En ocasiones, los problemas de acné adolescente tienen una causa definida, que puede ser tratada rápida y efectivamente con la orientación especializada que corresponda. Los dermatólogos son los profesionales ideales para tratar estos problemas de adolescentes, y formularán el tratamiento y los cuidados en función de cada paciente y su nivel de gravedad. Algunos medicamentos prescritos pueden ser la mejor solución para casos de acné severos.
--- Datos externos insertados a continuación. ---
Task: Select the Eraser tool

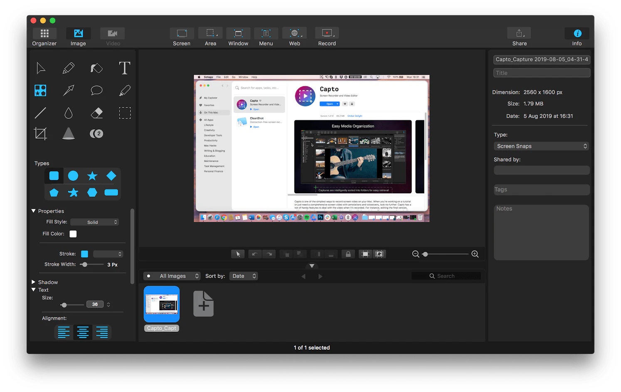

Las recomendaciones de aplicación de los ungüentos y cremas enviados por el dermatólogo deben seguirse al pie de la letra. En especial, se debe prestar cuidado a aquellos compuestos que generen foto-sensibilidad; esto es, sensibilidad mayor a los rayos solares.

Desequilibrios hormonales

En el caso de las adolescentes femeninas, una visita al ginecólogo puede ser clave. Estos especialistas están facultados para detectar ciertas anomalías hormonales, que en ocasiones son la causa de los brotes de acné. Tal es el caso del hiperandrogenismo, una irregularidad hormonal que causa un exceso de andrógenos (hormonas masculinas), lo que produce hirsutismo (exceso de vello), anomalías ováricas y acné, entre otros signos. Incluso puede conllevar a problemas de salud más graves.

Otro aspecto importante relacionado con detectar estas irregularidades hormonales, es para determinar cuáles métodos anticonceptivos están descartados de por vida; a riesgo de que maximicen las dolencias causadas por el desorden en la producción de hormonas.